Unless artificial consciousness can be proven formally, judgments of the success of any implementation will depend on observation.
The Turing test is a proposal for identifying machine intelligence as determined by a machine's ability to interact with a person. In the Turing test one has to guess whether the entity one is interacting with is a machine or a human. An artificially conscious entity could only pass an equivalent test when it had itself passed beyond the imaginations of observers and entered into a meaningful relationship with them, and perhaps with fellow instances of itself.
A cat or dog would not be able to pass this test. It is highly likely that consciousness is not an exclusive property of humans. It is likely that a machine could be conscious and not be able to pass the Turing test.

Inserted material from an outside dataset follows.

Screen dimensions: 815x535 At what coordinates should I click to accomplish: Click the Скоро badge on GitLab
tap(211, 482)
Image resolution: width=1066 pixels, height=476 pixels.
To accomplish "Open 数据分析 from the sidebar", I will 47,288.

As mentioned above, the Chinese room argument attempts to debunk the validity of the Turing Test by showing that a machine can pass the test and yet not be conscious.

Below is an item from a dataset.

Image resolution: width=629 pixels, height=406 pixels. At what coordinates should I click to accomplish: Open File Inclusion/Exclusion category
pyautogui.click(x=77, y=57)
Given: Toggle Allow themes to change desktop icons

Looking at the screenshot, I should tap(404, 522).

Since there is an enormous range of human behaviours, all of which are deemed to be conscious, it is difficult to lay down all the criteria by which to determine whether a machine manifests consciousness.
Indeed, for those who argue for indirect perception no test of behaviour can prove or disprove the existence of consciousness because a conscious entity can have dreams and other features of an inner life. This point is made forcibly by those who stress the subjective nature of conscious experience such as Thomas Nagel who, in his essay, What is it like to be a bat?, argues that subjective experience cannot be reduced, because it cannot be objectively observed, but subjective experience is not in contradiction with physicalism.

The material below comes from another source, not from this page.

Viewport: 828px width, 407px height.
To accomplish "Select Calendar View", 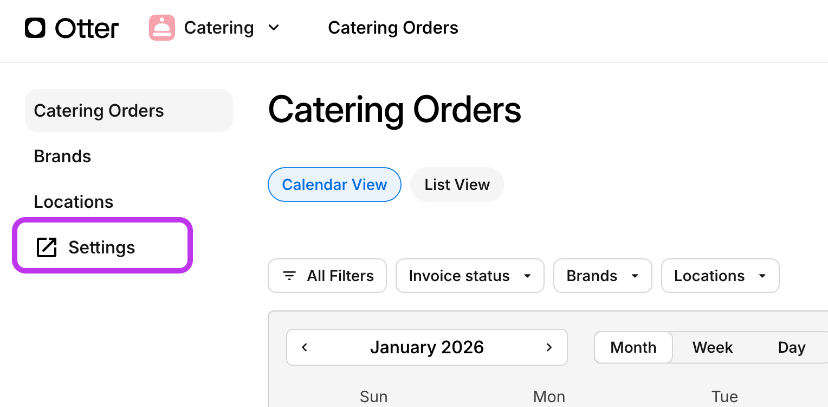I will [x=334, y=185].
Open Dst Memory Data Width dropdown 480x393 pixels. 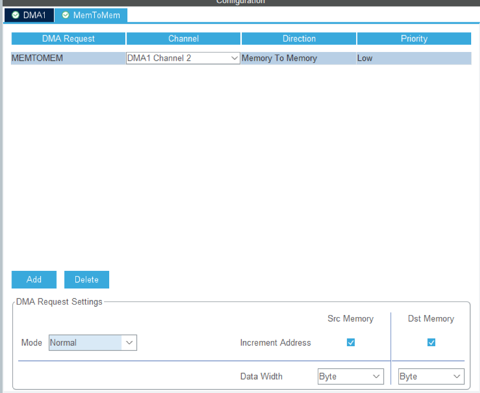point(431,376)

Although objective criteria are being proposed as prerequisites for testing the consciousness of a machine, the failure of any particular test would not disprove consciousness. Ultimately it will only be possible to assess whether a machine is conscious when a universally accepted understanding of consciousness is available.
Another test of AC, in the opinion of some, should include a demonstration that machine can learn the ability to filter out certain stimuli in its environment, to focus on certain stimuli, and to show attention toward its environment in general. The mechanisms that govern how human attention is driven are not yet fully understood by scientists. This absence of knowledge could be exploited by engineers of AC; since we don't understand attentiveness in humans, we do not have specific and known criteria to measure it in machines. Since unconsciousness in humans equates to total inattentiveness, an AC should have outputs that indicate where its attention is focused at any one time, at least during the aforementioned test. By Antonio Chella from University of Palermo. "The mapping between the conceptual and the linguistic areas gives the interpretation of linguistic symbols in terms of conceptual structures. It is achieved through a focus of attention mechanism implemented by means of suitable recurrent neural networks with internal states. A sequential attentive mechanism is hypothesized that suitably scans the conceptual representation and, according to the hypotheses generated on the basis of previous knowledge, it predicts and detects the interesting events occurring in the scene. Hence, starting from the incoming information, such a mechanism generates expectations and it makes contexts in which hypotheses may be verified and, if necessary, adjusted."